The Newton stabilizes cameras to capture steady shots from compact rigs with box-type Ultra-HD cinema and TV cameras. The 15-lb unit can be mounted on 1D/2D/3D wire-cam systems, cranes, dollies, motorcycles, jet skis and other vehicles and any compact moving rig where weight and visual footprint need to be minimized. Powered by Intuitive Aerial’s gyro-stabilization technology and the Dominion gimbal/camera controller, the Newton enables precise image capture with full lens and camera control and complete freedom of movement on wired or wireless operations.
“We’ve been searching for a lightweight functional head for a long time,” said Daniel Pfleger, supervisor at RTS, which is working with NEP Sweden on the live events. Based in Germany, RTS provides filmmakers and broadcasters with creative options for moving cameras. “The Newton is the first stabilized remote head that comes at an affordable price and with excellent support.”
The Eurovision Song Contest is one of the biggest television events with 180 million viewers worldwide and will be hosted this year in Stockholm. NEP Sweden was tapped by the host broadcaster to provide broadcast equipment for the three live TV events: the semi-finals on May 10 and 12, and the final on May 14.

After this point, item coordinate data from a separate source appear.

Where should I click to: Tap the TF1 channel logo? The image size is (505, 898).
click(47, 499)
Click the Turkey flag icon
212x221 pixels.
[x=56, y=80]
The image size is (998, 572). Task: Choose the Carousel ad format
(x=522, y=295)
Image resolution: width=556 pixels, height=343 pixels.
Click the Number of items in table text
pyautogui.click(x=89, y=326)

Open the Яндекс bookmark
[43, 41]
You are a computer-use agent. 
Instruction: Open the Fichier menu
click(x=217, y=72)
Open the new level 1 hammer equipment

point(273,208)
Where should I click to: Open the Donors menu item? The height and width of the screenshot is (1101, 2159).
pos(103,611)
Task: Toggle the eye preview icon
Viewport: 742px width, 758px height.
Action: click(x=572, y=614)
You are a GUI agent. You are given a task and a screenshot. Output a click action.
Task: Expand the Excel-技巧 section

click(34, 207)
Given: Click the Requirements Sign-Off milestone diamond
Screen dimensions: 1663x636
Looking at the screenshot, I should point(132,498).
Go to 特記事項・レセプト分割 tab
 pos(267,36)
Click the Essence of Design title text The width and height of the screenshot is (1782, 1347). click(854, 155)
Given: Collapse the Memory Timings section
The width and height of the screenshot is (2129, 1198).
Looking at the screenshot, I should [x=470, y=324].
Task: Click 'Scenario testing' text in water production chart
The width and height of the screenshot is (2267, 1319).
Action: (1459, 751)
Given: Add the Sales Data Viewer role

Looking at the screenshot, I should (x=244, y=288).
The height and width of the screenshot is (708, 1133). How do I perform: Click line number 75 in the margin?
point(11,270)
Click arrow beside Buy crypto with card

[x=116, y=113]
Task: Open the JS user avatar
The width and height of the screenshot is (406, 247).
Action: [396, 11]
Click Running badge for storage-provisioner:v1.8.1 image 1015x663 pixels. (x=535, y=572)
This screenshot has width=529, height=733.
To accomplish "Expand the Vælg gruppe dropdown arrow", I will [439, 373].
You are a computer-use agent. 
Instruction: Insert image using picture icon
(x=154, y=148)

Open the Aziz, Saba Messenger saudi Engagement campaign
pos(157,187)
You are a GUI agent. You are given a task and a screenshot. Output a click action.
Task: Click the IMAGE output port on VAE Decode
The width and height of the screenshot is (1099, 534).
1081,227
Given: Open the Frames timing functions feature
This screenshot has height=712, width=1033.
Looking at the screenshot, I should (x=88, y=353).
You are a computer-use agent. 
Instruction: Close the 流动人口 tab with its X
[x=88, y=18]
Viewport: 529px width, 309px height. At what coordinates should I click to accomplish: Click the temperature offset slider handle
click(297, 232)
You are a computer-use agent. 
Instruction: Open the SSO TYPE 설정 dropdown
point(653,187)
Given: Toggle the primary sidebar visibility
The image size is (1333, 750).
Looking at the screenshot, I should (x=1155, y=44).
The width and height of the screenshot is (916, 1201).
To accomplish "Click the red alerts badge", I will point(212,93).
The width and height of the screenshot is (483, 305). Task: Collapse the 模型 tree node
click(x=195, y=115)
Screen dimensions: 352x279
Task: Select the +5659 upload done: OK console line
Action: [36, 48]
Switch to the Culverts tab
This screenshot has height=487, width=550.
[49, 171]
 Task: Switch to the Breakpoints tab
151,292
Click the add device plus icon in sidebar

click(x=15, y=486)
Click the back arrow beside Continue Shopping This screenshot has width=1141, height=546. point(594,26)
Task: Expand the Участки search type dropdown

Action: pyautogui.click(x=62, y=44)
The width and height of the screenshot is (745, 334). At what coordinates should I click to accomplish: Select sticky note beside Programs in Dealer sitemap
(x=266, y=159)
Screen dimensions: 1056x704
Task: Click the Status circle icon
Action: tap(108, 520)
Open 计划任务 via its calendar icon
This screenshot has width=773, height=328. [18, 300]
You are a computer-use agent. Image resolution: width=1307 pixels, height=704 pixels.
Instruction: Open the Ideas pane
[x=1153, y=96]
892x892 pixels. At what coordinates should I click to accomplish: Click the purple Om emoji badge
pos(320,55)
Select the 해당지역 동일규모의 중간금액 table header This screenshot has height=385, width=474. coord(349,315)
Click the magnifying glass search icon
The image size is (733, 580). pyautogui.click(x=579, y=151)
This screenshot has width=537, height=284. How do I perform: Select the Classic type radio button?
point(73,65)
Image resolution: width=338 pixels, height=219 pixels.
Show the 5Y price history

“The lightweight and compact Newton is perfect for the small TV cameras we rely on, such as the Sony P1 and Grass Valley’s LDX Compact,” said Engström. “Together with these cameras and wide-angled lenses, it’s a great setup.”
The two Newton heads will run along a set of rails 10 meters long at the front of the stage that includes a tower, meaning that the Newton can be moved up and down, as well as horizontally along the stage.
“There will be a slight wobble in the tower because of the way it’s connected to the horizontal rails,” Engström explained. “This is where the gyro-stabilization of the Newton will be really important to shoot all of the live action without distracting camera judder.”
The Newton is controlled by the Intuitive Aerial Dominion gimbal/camera controller, providing precise operation of the head, camera and lens via dual-frequency wireless communication, allowing the Newton and Dominion to perform together in congested wireless environments, along with an optional control-over-fiber interface. This allows for complete integration into broadcast workflows on remote operation.
“Using the Newton on Eurovision opens up a new perspective of camera movement for us,” said Pfleger. “It makes it possible for us to embrace the trend toward smaller, lighter and unobtrusive camera systems.”